**SUPPLIED INFORMATION:**
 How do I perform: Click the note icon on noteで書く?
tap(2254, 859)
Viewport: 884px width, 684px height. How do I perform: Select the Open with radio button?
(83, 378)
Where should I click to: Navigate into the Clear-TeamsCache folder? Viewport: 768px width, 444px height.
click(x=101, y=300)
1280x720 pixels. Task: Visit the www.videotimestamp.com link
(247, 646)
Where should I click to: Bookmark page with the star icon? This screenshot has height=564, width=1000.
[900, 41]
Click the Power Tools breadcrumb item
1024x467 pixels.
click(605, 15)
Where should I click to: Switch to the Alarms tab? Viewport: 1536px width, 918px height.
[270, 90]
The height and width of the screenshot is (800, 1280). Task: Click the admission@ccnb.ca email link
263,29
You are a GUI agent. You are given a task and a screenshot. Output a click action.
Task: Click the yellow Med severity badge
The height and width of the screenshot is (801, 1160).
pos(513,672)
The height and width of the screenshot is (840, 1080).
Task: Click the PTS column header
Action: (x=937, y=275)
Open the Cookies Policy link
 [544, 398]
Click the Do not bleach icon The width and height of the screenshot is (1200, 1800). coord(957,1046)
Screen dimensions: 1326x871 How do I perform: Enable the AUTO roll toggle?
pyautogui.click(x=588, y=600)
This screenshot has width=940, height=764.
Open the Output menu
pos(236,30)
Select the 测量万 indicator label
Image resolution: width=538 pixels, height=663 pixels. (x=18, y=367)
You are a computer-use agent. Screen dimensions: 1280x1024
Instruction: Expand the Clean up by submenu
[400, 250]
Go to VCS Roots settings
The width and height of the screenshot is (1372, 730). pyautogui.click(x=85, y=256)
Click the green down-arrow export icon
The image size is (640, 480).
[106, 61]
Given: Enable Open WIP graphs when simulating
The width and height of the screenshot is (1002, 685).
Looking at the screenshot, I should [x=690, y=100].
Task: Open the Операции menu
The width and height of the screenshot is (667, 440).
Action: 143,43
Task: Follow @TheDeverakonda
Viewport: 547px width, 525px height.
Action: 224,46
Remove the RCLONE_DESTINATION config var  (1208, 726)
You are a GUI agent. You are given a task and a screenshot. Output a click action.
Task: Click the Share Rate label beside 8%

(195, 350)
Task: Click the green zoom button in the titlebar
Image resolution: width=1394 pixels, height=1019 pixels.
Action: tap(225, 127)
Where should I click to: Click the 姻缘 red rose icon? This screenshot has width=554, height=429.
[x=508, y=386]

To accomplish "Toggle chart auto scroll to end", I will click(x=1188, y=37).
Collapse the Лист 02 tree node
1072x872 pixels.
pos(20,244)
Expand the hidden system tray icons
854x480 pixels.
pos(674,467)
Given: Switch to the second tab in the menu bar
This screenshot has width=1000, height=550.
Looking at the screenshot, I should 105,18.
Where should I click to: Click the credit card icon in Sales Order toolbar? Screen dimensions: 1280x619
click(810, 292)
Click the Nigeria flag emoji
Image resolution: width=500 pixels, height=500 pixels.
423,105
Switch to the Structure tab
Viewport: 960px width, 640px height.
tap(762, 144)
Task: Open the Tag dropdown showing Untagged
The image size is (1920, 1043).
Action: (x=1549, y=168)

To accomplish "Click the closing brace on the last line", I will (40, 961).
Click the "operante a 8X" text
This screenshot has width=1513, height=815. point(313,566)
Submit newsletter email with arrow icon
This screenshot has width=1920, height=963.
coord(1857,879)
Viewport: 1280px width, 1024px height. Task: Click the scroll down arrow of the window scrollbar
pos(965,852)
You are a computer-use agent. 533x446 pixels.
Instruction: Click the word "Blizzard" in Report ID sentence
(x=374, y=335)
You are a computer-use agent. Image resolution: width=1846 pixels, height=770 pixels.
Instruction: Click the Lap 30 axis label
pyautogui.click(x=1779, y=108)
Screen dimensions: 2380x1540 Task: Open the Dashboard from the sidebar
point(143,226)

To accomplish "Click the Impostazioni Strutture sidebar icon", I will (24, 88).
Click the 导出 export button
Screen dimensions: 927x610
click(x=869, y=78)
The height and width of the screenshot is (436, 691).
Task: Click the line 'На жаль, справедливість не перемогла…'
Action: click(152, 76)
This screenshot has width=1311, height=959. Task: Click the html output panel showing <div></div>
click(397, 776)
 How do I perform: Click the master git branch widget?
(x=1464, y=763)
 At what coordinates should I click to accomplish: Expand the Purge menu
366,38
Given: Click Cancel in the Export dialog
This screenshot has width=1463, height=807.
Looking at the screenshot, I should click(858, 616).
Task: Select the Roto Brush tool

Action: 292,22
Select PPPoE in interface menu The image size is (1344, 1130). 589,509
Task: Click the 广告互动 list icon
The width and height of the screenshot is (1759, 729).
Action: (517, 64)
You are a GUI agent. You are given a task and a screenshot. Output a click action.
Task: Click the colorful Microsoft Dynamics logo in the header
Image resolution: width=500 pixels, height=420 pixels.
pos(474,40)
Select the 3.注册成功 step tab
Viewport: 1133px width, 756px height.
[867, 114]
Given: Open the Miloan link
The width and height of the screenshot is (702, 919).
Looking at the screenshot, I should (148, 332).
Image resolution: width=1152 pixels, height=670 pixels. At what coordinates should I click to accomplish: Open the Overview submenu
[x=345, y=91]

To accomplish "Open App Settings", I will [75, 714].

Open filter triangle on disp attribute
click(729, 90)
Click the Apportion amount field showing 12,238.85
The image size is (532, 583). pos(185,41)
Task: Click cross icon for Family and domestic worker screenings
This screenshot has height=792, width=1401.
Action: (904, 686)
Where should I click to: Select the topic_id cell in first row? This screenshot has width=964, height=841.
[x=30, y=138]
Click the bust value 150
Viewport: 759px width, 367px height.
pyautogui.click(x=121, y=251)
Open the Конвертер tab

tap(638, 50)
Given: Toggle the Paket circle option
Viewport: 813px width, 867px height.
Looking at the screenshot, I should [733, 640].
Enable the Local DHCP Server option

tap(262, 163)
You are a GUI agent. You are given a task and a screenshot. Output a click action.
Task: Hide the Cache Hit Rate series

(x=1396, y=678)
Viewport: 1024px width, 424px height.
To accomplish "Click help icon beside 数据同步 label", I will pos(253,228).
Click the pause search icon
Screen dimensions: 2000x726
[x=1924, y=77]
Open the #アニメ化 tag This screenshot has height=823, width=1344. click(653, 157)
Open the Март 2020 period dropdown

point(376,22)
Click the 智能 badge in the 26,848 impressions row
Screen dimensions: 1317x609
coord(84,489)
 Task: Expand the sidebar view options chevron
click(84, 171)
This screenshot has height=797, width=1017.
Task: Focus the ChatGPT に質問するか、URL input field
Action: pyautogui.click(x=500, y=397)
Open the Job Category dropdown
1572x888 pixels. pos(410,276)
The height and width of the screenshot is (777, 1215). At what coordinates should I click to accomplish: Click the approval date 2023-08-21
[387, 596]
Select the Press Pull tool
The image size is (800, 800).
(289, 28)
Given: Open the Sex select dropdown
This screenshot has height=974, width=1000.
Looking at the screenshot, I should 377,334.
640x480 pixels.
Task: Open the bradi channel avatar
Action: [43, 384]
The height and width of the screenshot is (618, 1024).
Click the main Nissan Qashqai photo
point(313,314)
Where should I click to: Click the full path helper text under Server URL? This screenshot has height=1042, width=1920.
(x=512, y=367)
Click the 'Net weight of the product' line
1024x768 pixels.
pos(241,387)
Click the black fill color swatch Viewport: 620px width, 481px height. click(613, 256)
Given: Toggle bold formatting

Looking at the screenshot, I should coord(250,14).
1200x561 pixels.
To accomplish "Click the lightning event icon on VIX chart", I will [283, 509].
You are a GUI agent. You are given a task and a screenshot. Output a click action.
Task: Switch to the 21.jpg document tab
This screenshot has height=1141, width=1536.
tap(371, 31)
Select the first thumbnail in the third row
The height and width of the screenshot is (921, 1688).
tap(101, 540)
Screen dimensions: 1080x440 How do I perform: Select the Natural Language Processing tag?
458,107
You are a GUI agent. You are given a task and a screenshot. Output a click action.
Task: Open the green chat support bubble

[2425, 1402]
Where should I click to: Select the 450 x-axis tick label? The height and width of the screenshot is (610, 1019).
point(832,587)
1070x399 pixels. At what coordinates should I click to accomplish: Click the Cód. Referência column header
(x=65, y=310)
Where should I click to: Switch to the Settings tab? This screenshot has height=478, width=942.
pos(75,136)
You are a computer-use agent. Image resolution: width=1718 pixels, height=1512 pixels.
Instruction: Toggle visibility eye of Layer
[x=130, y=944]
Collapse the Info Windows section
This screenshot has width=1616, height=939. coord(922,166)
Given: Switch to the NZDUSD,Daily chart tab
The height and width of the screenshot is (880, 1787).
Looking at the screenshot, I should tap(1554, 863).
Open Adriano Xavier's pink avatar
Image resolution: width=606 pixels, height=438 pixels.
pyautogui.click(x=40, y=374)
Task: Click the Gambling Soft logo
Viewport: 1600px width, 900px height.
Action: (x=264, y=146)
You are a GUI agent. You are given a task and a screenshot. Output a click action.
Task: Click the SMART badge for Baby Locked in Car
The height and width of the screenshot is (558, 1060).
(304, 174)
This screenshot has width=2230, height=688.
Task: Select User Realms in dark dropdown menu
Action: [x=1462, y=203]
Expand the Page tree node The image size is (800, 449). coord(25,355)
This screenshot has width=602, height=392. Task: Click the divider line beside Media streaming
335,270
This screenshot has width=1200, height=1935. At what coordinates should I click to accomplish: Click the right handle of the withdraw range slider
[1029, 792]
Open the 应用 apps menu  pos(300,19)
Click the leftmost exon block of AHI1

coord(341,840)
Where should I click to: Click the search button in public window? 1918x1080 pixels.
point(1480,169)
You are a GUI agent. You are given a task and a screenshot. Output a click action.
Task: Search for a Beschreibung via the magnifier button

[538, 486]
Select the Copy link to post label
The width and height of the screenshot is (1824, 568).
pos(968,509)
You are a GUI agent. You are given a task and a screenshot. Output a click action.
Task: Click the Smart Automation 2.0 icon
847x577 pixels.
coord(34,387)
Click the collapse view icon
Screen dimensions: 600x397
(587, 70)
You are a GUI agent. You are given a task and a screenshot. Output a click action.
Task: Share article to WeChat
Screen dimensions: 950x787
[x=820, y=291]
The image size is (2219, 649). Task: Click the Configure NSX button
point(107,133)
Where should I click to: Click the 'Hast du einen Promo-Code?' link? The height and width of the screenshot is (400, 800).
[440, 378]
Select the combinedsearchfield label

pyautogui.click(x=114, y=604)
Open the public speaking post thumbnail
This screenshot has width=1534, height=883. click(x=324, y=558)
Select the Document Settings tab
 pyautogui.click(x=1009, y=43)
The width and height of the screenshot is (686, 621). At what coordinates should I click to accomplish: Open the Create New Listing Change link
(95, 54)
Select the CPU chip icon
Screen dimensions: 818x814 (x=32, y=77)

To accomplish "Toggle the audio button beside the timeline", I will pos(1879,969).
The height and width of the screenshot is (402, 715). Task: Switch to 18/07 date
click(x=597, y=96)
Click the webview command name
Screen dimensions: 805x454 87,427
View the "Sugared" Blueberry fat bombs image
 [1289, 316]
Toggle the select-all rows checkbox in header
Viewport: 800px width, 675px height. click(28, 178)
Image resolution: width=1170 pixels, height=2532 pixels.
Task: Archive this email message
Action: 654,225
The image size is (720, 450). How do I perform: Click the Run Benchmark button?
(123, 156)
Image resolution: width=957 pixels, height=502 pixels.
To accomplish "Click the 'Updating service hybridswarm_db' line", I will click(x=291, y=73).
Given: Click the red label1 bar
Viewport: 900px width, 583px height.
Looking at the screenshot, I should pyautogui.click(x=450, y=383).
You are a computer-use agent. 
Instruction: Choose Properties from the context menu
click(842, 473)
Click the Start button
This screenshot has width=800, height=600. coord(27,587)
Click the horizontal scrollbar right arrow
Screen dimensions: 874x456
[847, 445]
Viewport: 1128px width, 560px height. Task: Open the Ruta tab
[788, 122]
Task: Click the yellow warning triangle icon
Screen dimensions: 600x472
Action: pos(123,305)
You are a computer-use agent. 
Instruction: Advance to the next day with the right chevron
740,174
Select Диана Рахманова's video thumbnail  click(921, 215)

**WHAT THE EXERCISE ASKS:** The line above containing "Click the black", the line containing "Task: Click the SMART badge", and every line between them are to be transcribed exactly; no other line is wanted.

**SOLUTION TO THE PROBLEM:**
Click the black fill color swatch Viewport: 620px width, 481px height. click(613, 256)
Given: Toggle bold formatting

Looking at the screenshot, I should coord(250,14).
1200x561 pixels.
To accomplish "Click the lightning event icon on VIX chart", I will [283, 509].
You are a GUI agent. You are given a task and a screenshot. Output a click action.
Task: Switch to the 21.jpg document tab
This screenshot has height=1141, width=1536.
tap(371, 31)
Select the first thumbnail in the third row
The height and width of the screenshot is (921, 1688).
tap(101, 540)
Screen dimensions: 1080x440 How do I perform: Select the Natural Language Processing tag?
458,107
You are a GUI agent. You are given a task and a screenshot. Output a click action.
Task: Open the green chat support bubble

[2425, 1402]
Where should I click to: Select the 450 x-axis tick label? The height and width of the screenshot is (610, 1019).
point(832,587)
1070x399 pixels. At what coordinates should I click to accomplish: Click the Cód. Referência column header
(x=65, y=310)
Where should I click to: Switch to the Settings tab? This screenshot has height=478, width=942.
pos(75,136)
You are a computer-use agent. Image resolution: width=1718 pixels, height=1512 pixels.
Instruction: Toggle visibility eye of Layer
[x=130, y=944]
Collapse the Info Windows section
This screenshot has width=1616, height=939. coord(922,166)
Given: Switch to the NZDUSD,Daily chart tab
The height and width of the screenshot is (880, 1787).
Looking at the screenshot, I should tap(1554, 863).
Open Adriano Xavier's pink avatar
Image resolution: width=606 pixels, height=438 pixels.
pyautogui.click(x=40, y=374)
Task: Click the Gambling Soft logo
Viewport: 1600px width, 900px height.
Action: (x=264, y=146)
You are a GUI agent. You are given a task and a screenshot. Output a click action.
Task: Click the SMART badge for Baby Locked in Car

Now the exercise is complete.